◆ **WORK TO BE COMPLETED**: Which of the lines below include "section"? Each one should be copied out.

--- PROVIDED INFORMATION ---

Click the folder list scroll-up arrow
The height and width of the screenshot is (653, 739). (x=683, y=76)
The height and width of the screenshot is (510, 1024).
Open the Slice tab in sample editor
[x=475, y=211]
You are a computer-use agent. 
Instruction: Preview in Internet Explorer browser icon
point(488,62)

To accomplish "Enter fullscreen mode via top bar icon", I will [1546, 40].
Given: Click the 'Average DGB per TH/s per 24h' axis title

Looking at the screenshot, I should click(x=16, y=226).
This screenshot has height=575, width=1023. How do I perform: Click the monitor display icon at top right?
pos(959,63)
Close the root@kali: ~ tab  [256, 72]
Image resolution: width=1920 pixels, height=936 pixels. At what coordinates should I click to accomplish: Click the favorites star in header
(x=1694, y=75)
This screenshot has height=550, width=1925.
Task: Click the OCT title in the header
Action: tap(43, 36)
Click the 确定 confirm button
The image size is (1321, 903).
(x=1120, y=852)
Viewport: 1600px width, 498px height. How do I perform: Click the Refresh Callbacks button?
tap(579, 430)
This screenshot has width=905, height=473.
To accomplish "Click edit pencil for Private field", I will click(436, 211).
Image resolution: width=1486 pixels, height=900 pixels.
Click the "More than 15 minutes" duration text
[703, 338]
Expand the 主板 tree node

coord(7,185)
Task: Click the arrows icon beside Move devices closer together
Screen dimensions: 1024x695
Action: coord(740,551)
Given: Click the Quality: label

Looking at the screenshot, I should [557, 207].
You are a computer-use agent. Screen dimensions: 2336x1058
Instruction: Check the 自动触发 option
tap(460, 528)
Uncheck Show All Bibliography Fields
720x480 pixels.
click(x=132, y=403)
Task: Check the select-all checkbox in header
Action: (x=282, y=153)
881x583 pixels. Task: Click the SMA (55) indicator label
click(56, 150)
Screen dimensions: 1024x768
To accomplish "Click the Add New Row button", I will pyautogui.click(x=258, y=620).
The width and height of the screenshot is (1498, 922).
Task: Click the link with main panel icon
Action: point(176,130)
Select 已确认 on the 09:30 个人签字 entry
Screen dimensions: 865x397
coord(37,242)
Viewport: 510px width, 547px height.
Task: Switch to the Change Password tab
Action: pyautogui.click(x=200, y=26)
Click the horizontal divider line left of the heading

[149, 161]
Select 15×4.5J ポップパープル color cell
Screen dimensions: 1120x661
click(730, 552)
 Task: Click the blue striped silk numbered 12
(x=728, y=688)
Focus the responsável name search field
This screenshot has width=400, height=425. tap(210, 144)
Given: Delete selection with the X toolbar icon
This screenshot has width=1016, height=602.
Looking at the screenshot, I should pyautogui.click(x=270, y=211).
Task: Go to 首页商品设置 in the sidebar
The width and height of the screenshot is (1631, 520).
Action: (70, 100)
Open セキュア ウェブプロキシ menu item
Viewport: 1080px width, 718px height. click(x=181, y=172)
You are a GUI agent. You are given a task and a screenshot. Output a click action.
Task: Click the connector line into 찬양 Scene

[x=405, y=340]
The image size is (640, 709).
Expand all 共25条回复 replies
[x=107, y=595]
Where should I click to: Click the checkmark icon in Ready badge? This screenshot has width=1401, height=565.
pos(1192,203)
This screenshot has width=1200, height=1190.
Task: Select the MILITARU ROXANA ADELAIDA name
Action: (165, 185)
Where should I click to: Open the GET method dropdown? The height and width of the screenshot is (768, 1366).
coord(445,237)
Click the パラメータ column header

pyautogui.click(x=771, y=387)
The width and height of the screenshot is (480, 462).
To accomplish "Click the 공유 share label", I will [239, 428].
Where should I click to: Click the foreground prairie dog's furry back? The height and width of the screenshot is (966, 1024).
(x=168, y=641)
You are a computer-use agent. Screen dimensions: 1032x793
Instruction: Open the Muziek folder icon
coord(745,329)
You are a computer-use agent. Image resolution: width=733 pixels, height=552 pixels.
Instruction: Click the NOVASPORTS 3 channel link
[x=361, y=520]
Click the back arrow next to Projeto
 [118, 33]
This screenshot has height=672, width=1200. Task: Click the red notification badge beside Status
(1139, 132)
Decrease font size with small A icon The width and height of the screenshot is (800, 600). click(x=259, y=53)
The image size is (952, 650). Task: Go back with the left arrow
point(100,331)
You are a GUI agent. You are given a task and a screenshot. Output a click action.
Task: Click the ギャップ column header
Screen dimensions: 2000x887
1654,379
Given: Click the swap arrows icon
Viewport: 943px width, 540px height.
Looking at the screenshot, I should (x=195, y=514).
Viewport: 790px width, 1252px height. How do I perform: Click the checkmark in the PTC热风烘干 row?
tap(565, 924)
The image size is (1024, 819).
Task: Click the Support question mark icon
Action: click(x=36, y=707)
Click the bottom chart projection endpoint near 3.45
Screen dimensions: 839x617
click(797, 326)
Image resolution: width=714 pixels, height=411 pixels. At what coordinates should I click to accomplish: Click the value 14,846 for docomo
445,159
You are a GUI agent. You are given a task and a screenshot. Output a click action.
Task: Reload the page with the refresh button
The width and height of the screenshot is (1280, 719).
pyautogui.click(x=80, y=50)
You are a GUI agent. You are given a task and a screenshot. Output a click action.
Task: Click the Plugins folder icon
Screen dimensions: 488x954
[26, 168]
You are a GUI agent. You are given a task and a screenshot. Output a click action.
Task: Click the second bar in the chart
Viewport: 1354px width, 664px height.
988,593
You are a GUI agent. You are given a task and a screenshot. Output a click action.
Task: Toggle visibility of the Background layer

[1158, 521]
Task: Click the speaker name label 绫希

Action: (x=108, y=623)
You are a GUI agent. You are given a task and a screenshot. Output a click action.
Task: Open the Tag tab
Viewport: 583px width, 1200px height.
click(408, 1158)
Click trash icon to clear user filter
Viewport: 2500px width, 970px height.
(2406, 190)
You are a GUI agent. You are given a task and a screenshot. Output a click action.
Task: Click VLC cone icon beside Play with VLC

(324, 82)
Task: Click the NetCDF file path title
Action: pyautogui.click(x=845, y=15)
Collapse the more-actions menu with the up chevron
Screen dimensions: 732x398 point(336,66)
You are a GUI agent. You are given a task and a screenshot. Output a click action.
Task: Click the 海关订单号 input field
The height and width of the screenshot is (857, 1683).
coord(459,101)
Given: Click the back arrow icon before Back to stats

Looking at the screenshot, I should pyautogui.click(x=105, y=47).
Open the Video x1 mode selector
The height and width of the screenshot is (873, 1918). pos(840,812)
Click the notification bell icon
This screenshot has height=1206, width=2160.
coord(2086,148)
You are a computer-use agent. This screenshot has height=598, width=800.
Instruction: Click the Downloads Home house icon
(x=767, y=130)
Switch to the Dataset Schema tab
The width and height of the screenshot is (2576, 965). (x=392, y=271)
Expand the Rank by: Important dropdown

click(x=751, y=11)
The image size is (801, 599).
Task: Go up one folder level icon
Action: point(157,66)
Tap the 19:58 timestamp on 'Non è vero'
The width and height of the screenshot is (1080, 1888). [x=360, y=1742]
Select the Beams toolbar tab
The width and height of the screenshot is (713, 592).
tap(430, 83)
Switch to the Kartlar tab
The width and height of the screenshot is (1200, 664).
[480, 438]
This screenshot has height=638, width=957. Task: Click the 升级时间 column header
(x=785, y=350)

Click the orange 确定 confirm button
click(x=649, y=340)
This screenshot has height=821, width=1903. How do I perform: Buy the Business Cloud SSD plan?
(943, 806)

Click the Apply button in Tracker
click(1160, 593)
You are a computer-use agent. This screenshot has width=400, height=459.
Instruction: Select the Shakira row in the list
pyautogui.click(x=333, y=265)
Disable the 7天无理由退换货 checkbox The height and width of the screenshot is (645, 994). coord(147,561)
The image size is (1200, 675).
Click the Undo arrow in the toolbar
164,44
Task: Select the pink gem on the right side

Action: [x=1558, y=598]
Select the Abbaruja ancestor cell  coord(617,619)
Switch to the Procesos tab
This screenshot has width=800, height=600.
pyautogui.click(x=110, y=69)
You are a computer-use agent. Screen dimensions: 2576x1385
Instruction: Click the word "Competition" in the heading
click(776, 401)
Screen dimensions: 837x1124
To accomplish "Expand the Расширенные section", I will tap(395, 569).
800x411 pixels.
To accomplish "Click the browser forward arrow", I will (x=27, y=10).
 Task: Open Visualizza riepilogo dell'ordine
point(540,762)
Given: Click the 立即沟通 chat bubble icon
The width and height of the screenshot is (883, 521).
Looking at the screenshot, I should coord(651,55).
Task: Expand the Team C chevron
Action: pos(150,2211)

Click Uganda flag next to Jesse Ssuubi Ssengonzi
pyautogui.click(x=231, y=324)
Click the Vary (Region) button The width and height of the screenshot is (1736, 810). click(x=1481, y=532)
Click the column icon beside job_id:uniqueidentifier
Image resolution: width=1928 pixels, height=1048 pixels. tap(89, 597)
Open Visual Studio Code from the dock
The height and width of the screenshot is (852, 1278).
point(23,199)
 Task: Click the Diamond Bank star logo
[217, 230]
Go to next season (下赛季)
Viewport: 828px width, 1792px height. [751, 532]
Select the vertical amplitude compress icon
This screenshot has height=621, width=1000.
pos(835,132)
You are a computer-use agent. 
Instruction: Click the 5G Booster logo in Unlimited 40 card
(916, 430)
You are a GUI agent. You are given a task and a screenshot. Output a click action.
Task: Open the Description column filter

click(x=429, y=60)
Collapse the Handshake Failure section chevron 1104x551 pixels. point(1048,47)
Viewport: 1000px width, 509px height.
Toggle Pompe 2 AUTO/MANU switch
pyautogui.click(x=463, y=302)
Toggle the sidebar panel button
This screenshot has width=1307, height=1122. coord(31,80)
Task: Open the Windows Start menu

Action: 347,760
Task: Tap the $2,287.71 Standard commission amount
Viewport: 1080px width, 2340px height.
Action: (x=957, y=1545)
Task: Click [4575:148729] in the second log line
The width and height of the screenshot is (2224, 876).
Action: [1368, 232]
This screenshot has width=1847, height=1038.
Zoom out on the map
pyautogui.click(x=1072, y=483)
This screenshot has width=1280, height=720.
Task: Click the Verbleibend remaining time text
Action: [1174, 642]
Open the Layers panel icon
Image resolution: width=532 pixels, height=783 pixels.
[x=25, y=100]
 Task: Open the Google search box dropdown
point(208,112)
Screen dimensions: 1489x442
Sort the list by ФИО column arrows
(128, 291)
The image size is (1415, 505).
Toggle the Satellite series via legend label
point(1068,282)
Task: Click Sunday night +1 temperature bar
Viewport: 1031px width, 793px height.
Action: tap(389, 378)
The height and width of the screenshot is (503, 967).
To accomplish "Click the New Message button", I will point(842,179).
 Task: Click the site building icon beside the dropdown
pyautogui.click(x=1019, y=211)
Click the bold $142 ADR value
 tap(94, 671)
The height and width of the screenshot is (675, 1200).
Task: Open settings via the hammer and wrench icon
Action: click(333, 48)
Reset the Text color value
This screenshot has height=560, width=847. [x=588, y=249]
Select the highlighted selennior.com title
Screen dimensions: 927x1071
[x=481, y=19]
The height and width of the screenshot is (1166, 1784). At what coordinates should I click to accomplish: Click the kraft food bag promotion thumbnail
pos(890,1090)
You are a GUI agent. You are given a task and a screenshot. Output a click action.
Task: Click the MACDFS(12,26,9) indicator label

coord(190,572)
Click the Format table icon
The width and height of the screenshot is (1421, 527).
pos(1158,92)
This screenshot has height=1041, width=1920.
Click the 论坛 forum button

---

◆ **SOLUTION TO THIS PROBLEM**:
To accomplish "Expand the Расширенные section", I will tap(395, 569).
Collapse the Handshake Failure section chevron 1104x551 pixels. point(1048,47)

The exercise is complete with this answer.